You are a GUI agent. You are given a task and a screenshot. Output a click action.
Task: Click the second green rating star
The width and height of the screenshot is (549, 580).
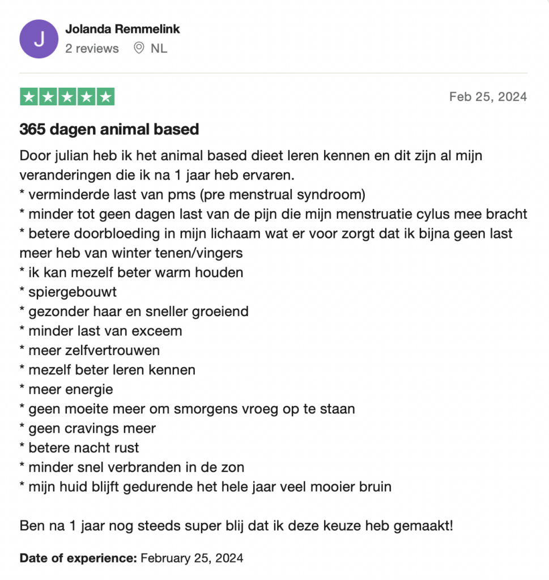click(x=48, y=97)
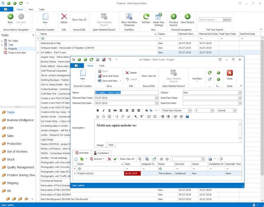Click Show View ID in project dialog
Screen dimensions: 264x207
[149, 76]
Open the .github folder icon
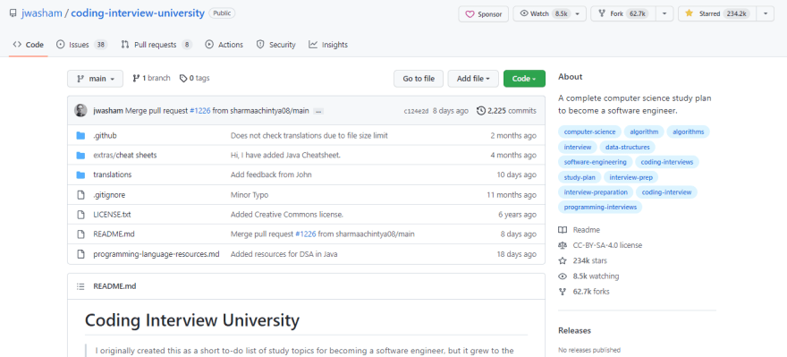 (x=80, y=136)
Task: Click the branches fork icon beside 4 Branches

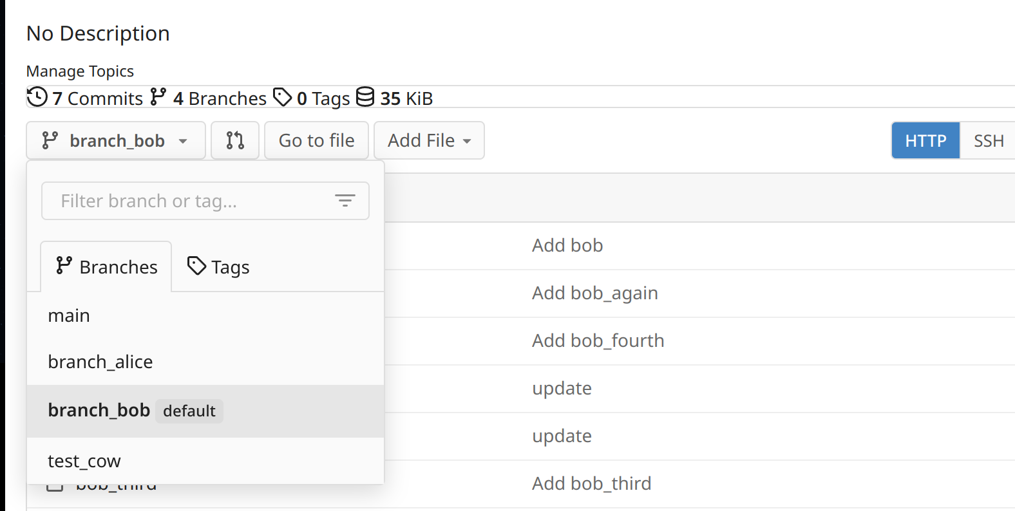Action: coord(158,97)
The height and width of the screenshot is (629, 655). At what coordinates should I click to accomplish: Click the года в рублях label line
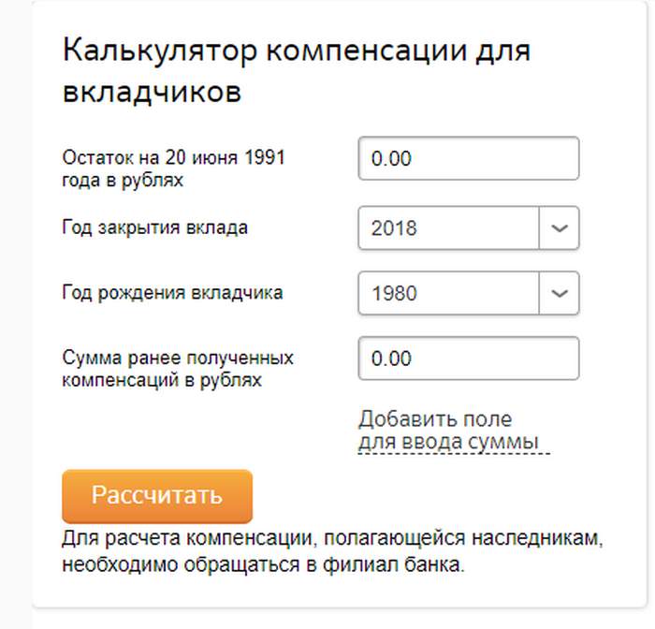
--
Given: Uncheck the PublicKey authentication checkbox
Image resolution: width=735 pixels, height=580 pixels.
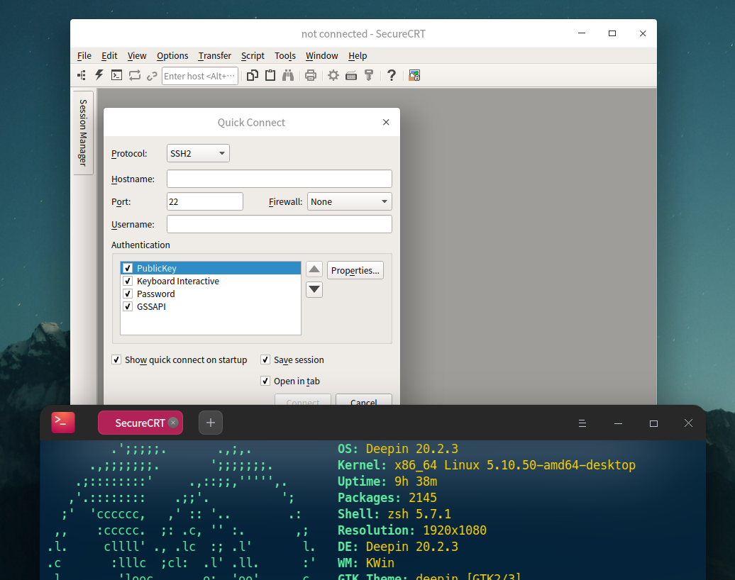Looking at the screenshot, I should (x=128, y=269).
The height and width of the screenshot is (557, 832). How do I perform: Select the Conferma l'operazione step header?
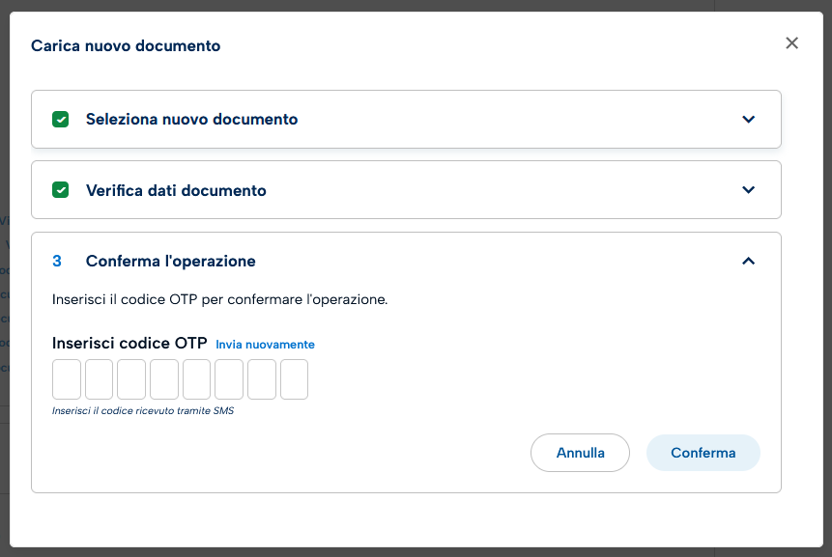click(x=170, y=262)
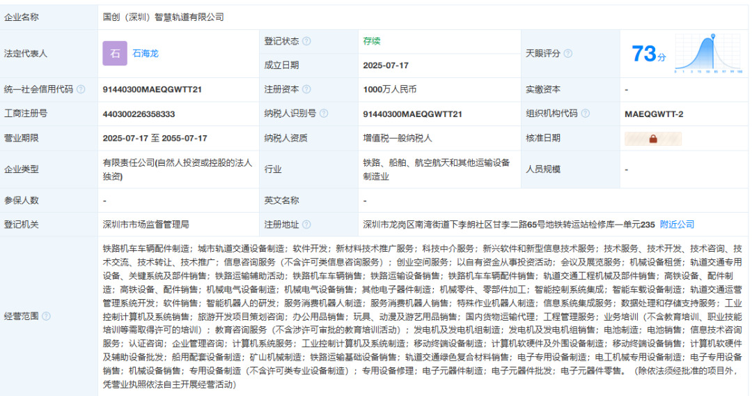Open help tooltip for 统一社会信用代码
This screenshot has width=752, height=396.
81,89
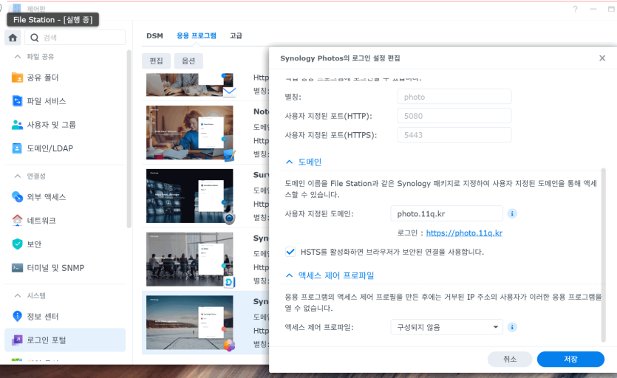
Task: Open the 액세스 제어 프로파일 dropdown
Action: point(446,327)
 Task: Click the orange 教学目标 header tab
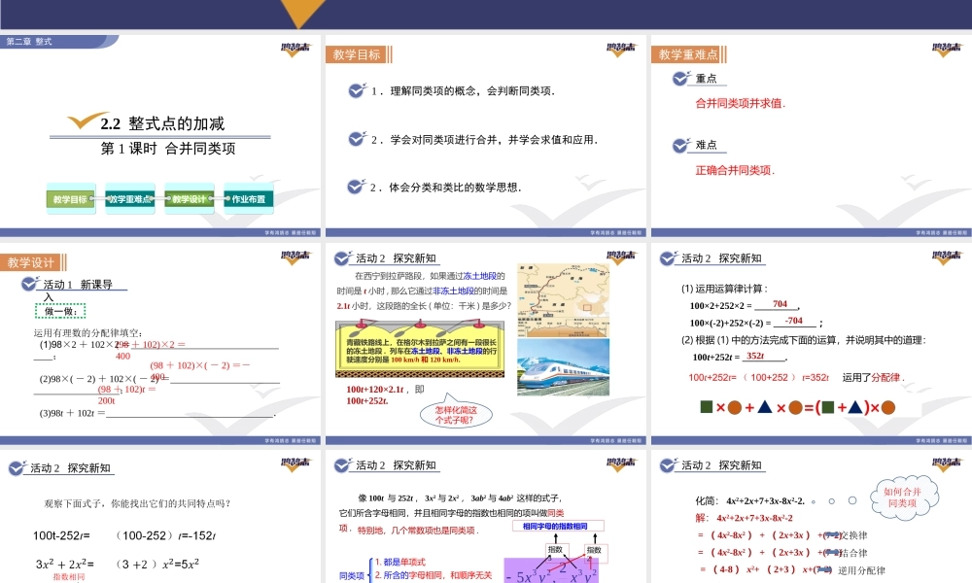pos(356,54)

- **Required work**:
Pictures excluded, reproduce only the part above that opens with the line holding "You are a GUI" and closes with the line holding "The height and width of the screenshot is (629, 655).", exactly as written.

- **Result of this exercise**:
You are a GUI agent. You are given a task and a screenshot. Output a click action.
Task: Click the second green rating star
The width and height of the screenshot is (549, 580).
click(x=48, y=97)
Click Show View ID in project dialog
Screen dimensions: 264x207
[149, 76]
Open the .github folder icon
 (x=80, y=136)
Task: Click the branches fork icon beside 4 Branches

Action: coord(158,97)
The height and width of the screenshot is (629, 655). At what coordinates should I click to accomplish: Click the года в рублях label line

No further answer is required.